Apart from the SSH thing, Baseimage-docker very much complies to those conventions.

- In Baseimage-docker, Runit is configured to have all services log to stdout/stderr. In Passenger-docker, the Nginx error logs are redirected to stdout/stderr. We actively encourage services to log to stdout/stderr.

- Baseimage-docker provides easy mechanisms for allowing multiple processes to access the environment variables that were passed to the container.

- Baseimage-docker's custom init process was designed precisely to allow graceful termination through SIGTERM. It even terminates all processes in the container upon receiving SIGTERM.

Baseimage-docker does not mean that the Docker conventions are thrown out of the door.


Hi Shykes, glad to see you replying. Your point about communication is fair enough. I will take a look at how the communication can be improved. However, let me stress that the message is not "you're using Docker wrong unless you're using it our way". I see how it can be read like that, but the real message is much more technical, complicated and nuanced. The message is fourfold:

1. Your Unix system is wrong unless it conforms to certain technical requirements.

2. Explanation of the requirements.

3. One possible solution that satisfies these requirements: Baseimage-docker.

4. Does your image already satisfy the requirements? Great. If not, you can implement these requirements yourself, but why bother when you can grab Baseimage-docker? And oh, it happens to contain some useful stuff that are not strictly necessary but that lots of.

As you can see, such a complicated message becomes waaay too long and hard to explain to most people. It probably only makes sense if you've contributed to the Linux kernel, or read an operating systems book. If I explained it in a way that's too technical and nuanced, 99% of the people will fall asleep after reading 1 paragraph. So the message was simplified. I apologize if the simplified message has offended you, and I am continuing to finetune the message.

As the for the PID 1 issue: I genuinely thought you guys didn't include a PID 1 on purpose, because running one isn't that hard. Last time I talked to Jerome, he had the opinion that, if software couldn't deal with zombie processes existing on the system, it's a bug in the software. With that response in mind, I thought that the Docker team does not recognize the PID 1 issue as really an issue. So please do not mistake the lack of a bug report as malice.

Later on, you told me that you guys are working on this, and I was glad to hear that.
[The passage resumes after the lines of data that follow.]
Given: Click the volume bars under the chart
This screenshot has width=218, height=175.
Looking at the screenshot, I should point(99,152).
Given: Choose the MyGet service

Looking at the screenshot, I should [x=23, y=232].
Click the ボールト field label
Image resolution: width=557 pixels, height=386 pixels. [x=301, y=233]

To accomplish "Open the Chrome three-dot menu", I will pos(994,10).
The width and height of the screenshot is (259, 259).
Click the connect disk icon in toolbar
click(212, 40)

I get the feeling that you feel bitter about the fact that I chose to write Baseimage-docker instead of contributing a PID 1 to Docker. Please understand that I did not do this out of any adversarial intentions. My Go skills are minimal and I am busy enough with other stuff. This, combined with the fact that at the time I thought the PID 1 issue was simply not recognized, led to me write Baseimage-docker. I would like to stress that I look forward to friendly relationships with you, with the Docker team and with the community.
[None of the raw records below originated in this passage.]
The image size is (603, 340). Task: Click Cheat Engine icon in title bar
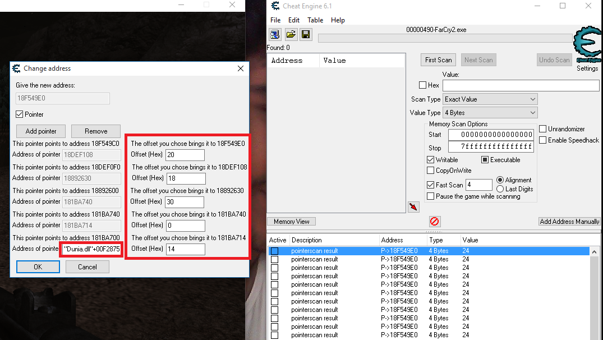click(275, 6)

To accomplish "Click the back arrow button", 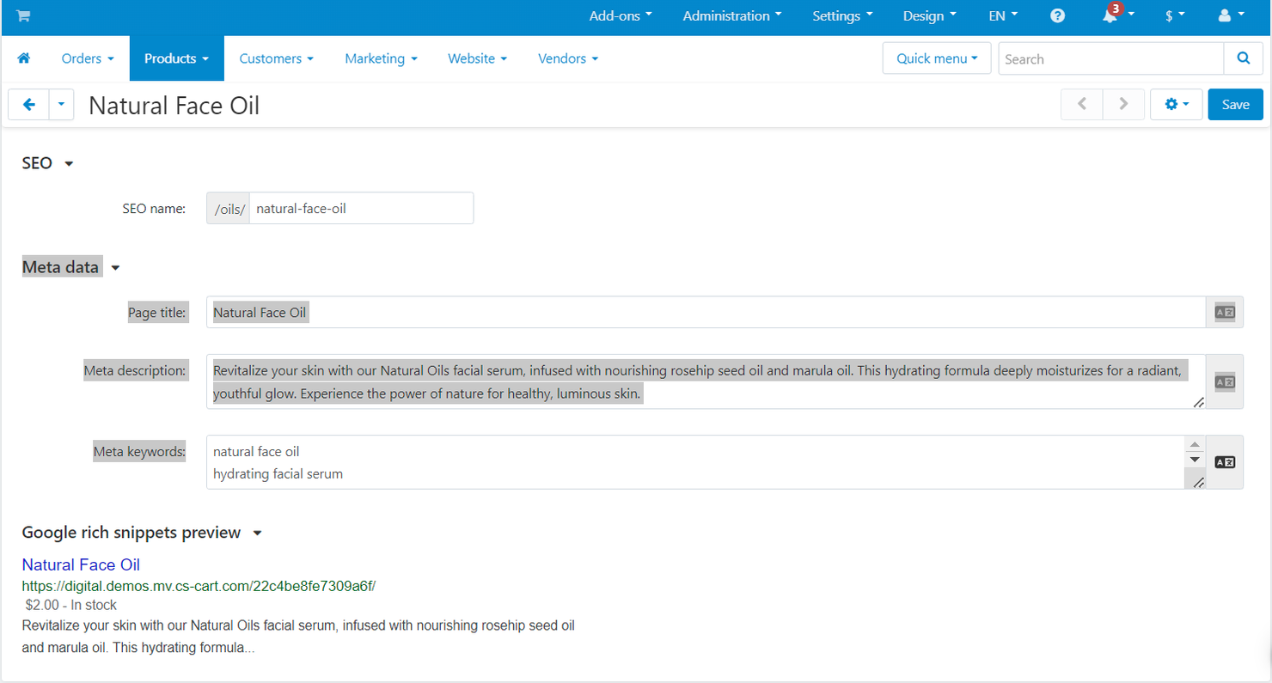I will pos(29,105).
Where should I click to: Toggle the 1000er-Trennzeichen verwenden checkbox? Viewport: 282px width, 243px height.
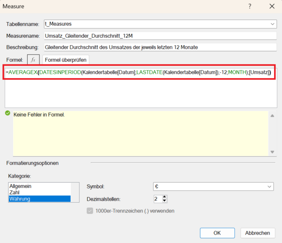click(x=90, y=211)
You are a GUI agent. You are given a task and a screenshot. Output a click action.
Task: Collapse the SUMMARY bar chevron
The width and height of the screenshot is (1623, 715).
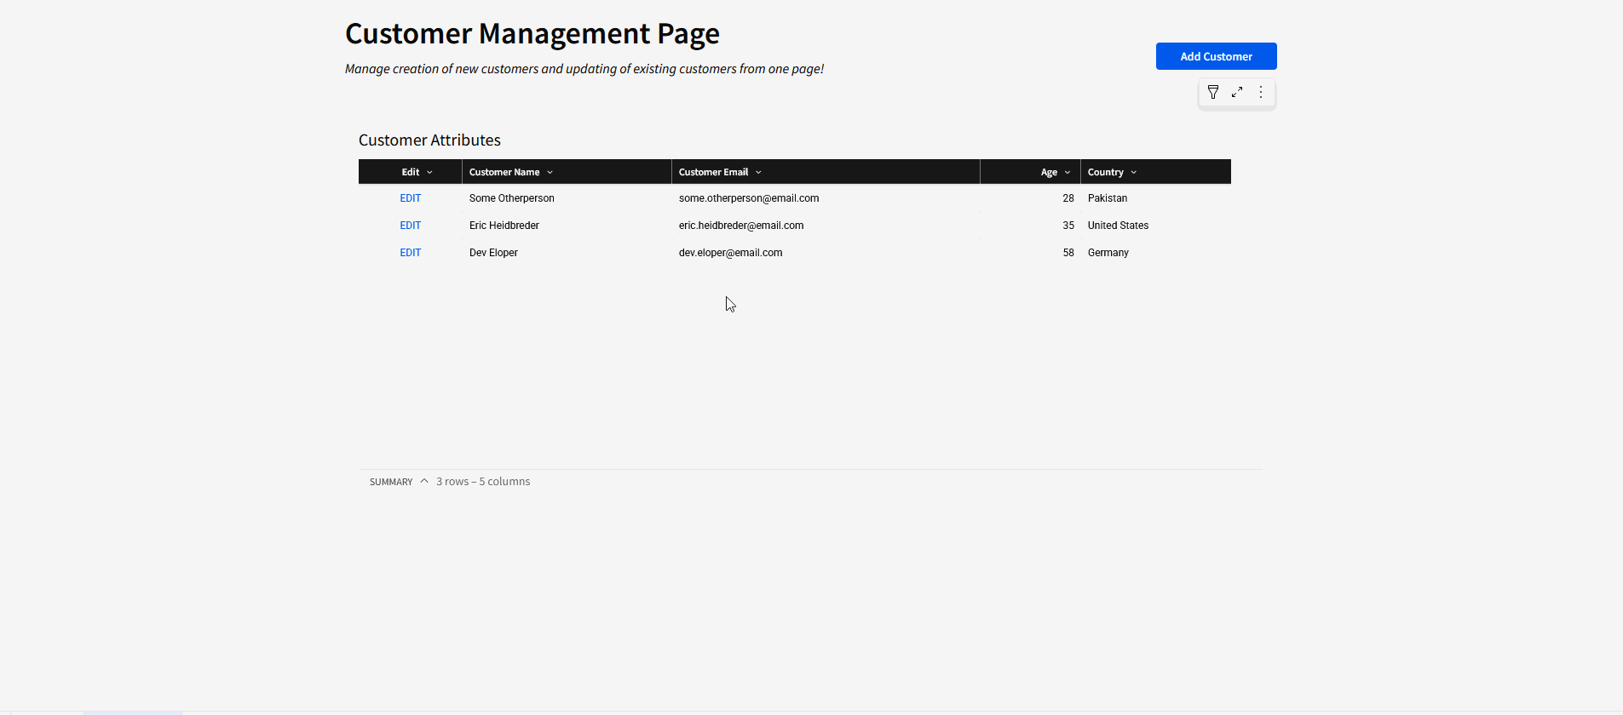(424, 482)
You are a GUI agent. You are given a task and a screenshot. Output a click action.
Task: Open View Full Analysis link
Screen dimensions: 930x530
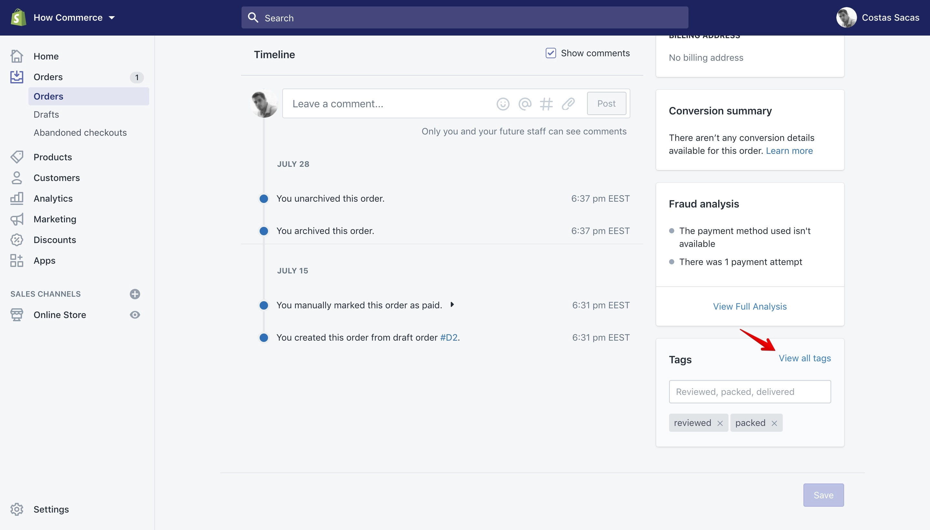click(750, 306)
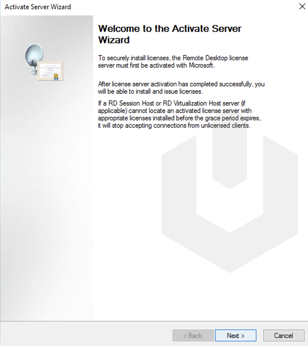Select the wizard sidebar illustration

(44, 62)
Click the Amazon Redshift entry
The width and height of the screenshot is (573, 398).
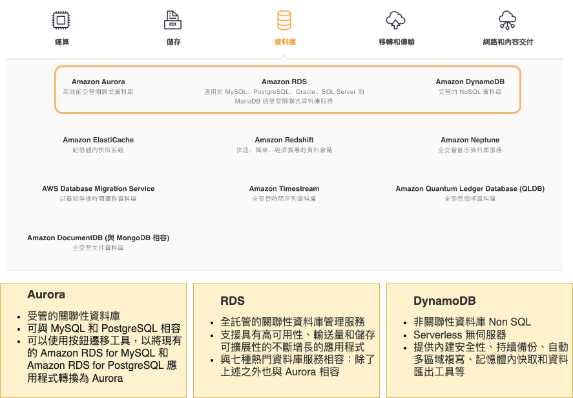point(284,140)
Do you have any links to relevant discussion, documentation and/or code related a (official?) pid 1 process for/by docker? I'm not able to find it quickly and I thought it might be useful if you could share given that you clearly have some context. Thanks!


I don't know what the Docker team are working on, but this is the PID 1 process we use in Baseimage-docker: https://github.com/phusion/baseimage-docker/blob/master/imag... It's a custom system we wrote specifically for use inside Docker.


The link-bait blog post title is not "you're using Docker wrong" but it is "your docker image might be broken". In my opinion there is a definite difference in arrogance and link-baitiness there.

The only occurrence of the word wrong in the whole post is in the sentence "What might be wrong with it?". That sounds more like healthy criticism than 'incorrect' contradiction of Docker's philosophy to me.

About the pid1 thing, I do not think Foobarwidget saw that as a Docker bug, but as a bug of Docker containers. Doesn't it make sense to release a Docker container with a proper init process then?